Center for Community Engagement

This spring, consider taking one of ten community-based learning courses

There's never been a better time to take a community-based learning course than this spring.

The lineup includes a handful of tried-and-true, perinnially popular options like Reading, Writing, Teaching, and Collaborative Art: Practice and Theory of Working with Community. It also features three brand new courses: Building Community, Beyond Shangri-La, and the Immigrant City. In total, there are ten classes to choose from— and the biggest challenge might be narrowing down a final list.

From recording the musical terrain of the Pioneer Valley to creating a simulated computer game of historical Holyoke, students in these ten courses will create original art, documentaries, and research. They will explore, teach, and learn from local communities.

Browse the list of courses below, and contact Sarah Barr, director of academic programs, with any questions.

Community-based learning courses add complexity and urgency to students’ critical grasp of social, political, and cultural issues by connecting the intellectual rigors of academic study with the needs and expertise of the community. Research projects and questions designed in close consultation with local, regional, national, or even international organizations hone student’s skills while producing truly and immediately useful information and analysis.

Action and Character  (THDA 113)

This course examines what happens on stage (the action) and “how” that action happens (the character) from the points of view of the playwright and the actor. The course assumes that the creative processes of both the actor and the playwright are similar.

Beyond Shangri-La: Narratives of Tibet, East and West (ASLC-325)

This course will look in depth at Asian and Western constructions of Tibetan identity in various sources and media. The second part of the course will also involve sustained engagement with the Tibetan community in the Pioneer Valley, as the students will interview local Tibetan immigrants and collect their stories. For more information about this course, you can read the CCE's feature story on Professor Paola Zamperini and this class.

Building Community (AMST-221)

This course investigates the practice and ideal of community in America both on a national and a local level, asking students to engage in specific projects aimed at strengthening the public sphere and fostering community life.

Collaborative Art: Practice and Theory of Working with a Community (ARHA-310)

This course will examine the approaches of various contemporary artists to creating collaborative work. Students will work on an art project with communities in the Amherst area.

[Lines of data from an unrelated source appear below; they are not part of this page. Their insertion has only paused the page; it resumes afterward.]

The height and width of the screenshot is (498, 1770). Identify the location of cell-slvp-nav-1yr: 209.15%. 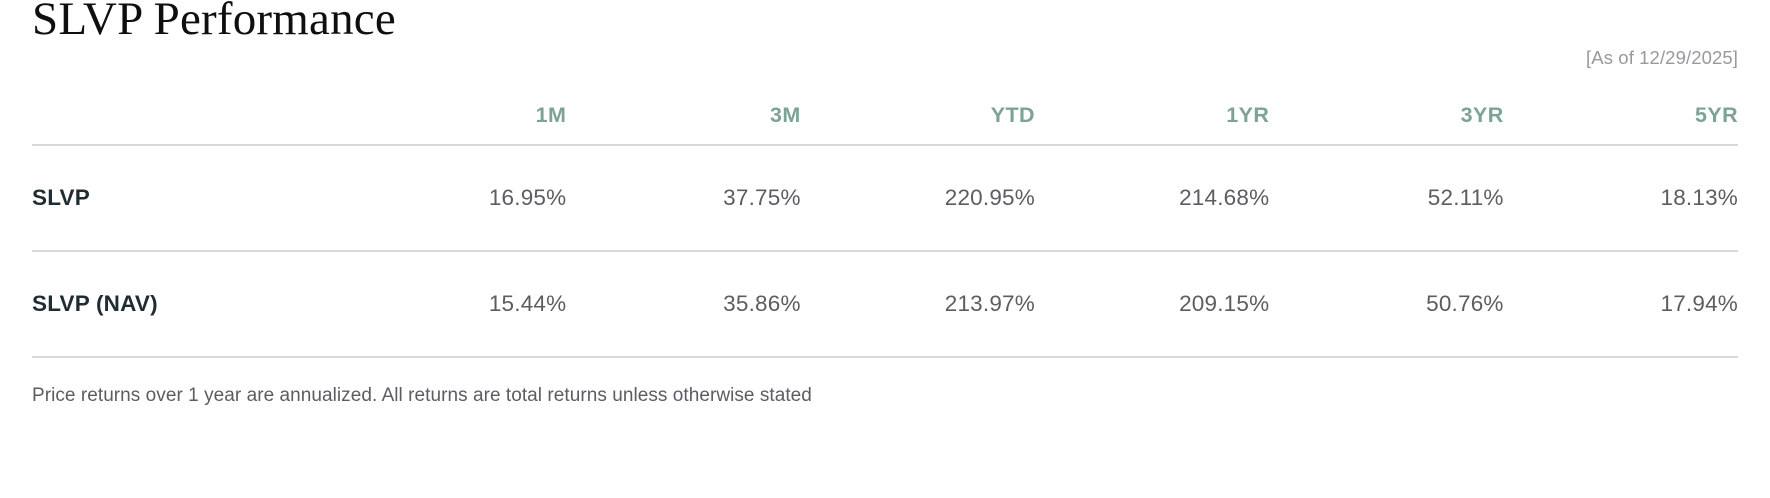
(1152, 304).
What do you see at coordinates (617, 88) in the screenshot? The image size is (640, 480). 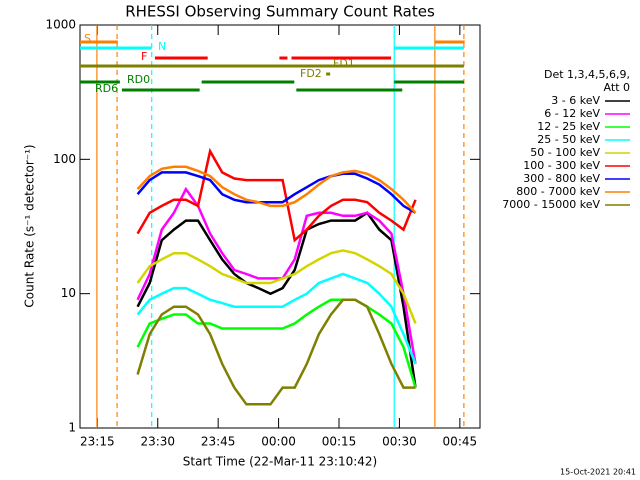 I see `legend-title: Att 0` at bounding box center [617, 88].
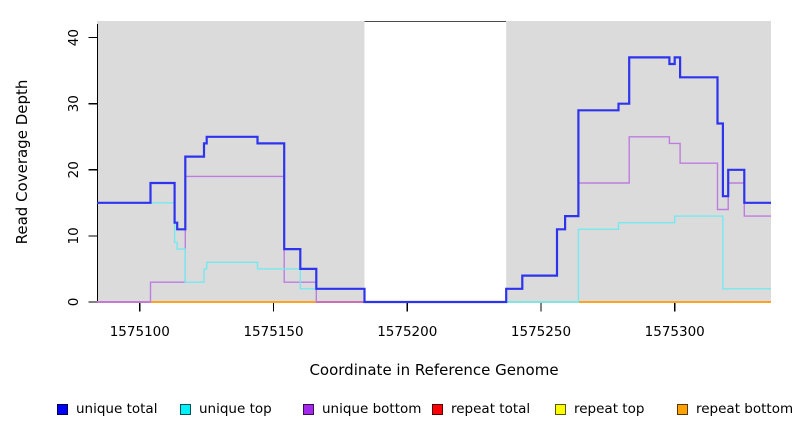 The width and height of the screenshot is (792, 432). What do you see at coordinates (74, 170) in the screenshot?
I see `y-tick-label: 20` at bounding box center [74, 170].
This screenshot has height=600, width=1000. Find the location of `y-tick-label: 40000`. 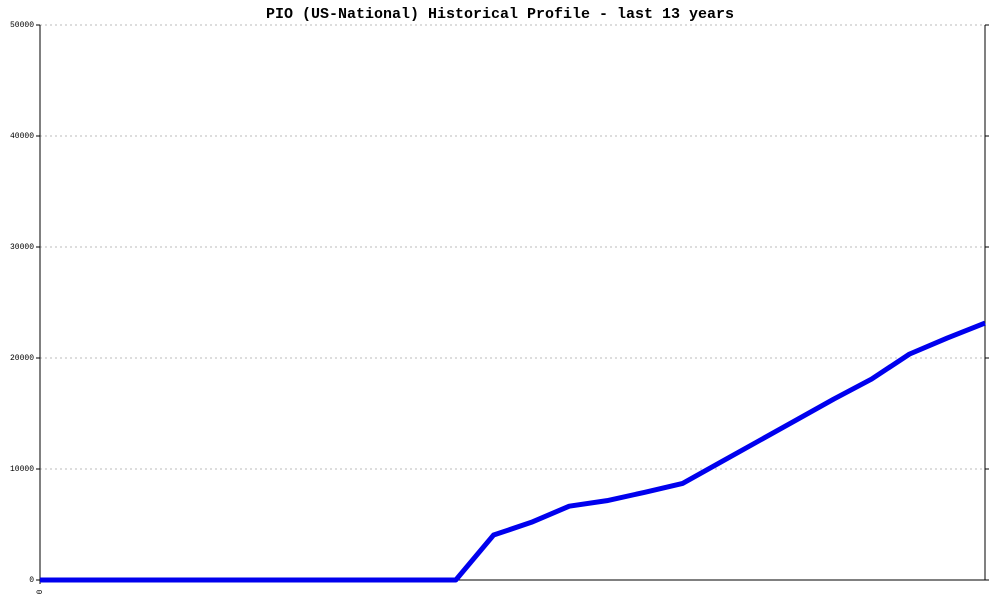

y-tick-label: 40000 is located at coordinates (22, 136).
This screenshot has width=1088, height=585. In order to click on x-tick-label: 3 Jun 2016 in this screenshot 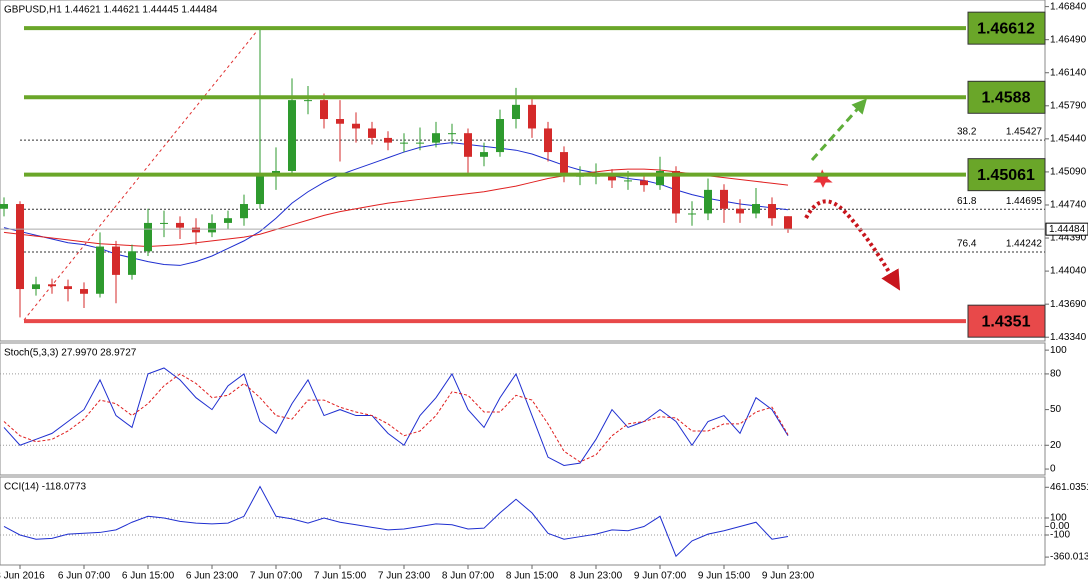, I will do `click(22, 576)`.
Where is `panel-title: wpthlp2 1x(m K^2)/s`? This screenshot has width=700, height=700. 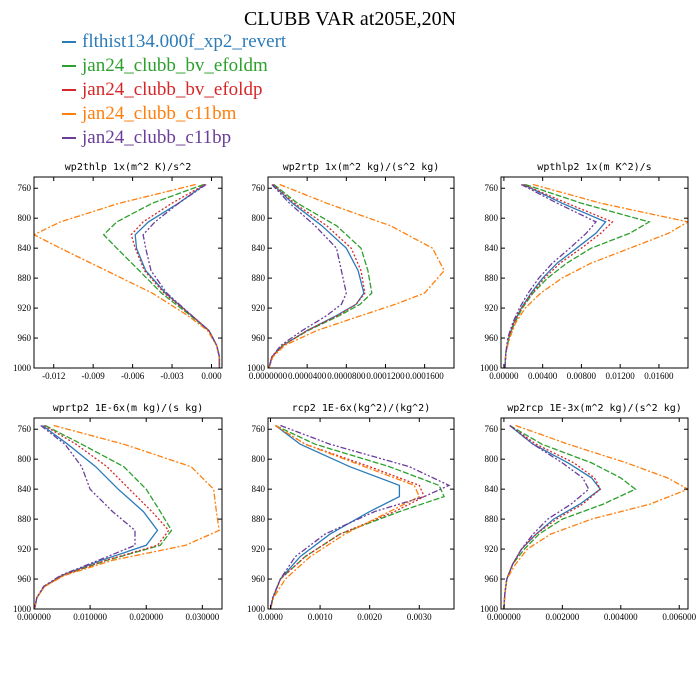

The Craft of Speaking II: Spoken Expression (THDA-225)

In this second course in the craft of speaking, students learn to shape and speak text to powerful effect. Students build on prior work to extend vocal range and capacity while learning component principles of spoken expression.

The Immigrant City (FAMS-315/HIST-457)

A research seminar, this course will enroll eight students from Amherst College and eight from Holyoke Community College, and will be taught on alternate weeks at both colleges.  The city of Holyoke will be the focus of individual and collective research. Students will form research teams (one Amherst, one HCC student in each) and choose a topic for research. Each student will write a research paper based on primary sources, but the results of that research will also go into a collective database and an ARIS historical simulation project.

Pioneer Valley Soundscapes (FAMS-312/MUSI-238)

This course is about exploring, participating in, and documenting the musical communities and acoustic terrain of the Pioneer Valley. The first part of the course will focus on local histories and music scenes, ethnographic methods and technologies, and different techniques of representation. The second part of the course will involve intensive, sustained engagement with musicians and sounds in the Pioneer Valley. For more information about this course, you can read Katherine Duke '05's piece about a recent iteration of the class.

Reading, Writing, and Teaching (ENGL-120)

Students, as part of the work of the course, each week will tutor or lead discussions among a small group of students at Holyoke High School. The readings for the course will be essays, poems, autobiographies, and stories in which education and teaching figure centrally.

Scripts and Scores (THDA-252)

This course will provide structures and approaches for creating original choreography, performance pieces and events. An emphasis will be placed on interdisciplinary and experimental approaches to composition, choreography, and performance making. For more information about this course, you can read the CCE's feature story on a recent iteration of the class.

Video Production: Bodies in Motion (FAMS-341/THDA-250)

This studio production class will focus on multiple ways of tracking, viewing, and capturing bodies in motion. The course will emphasize working with the camera as an extension of the body to explore radically different points of view and senses of focus.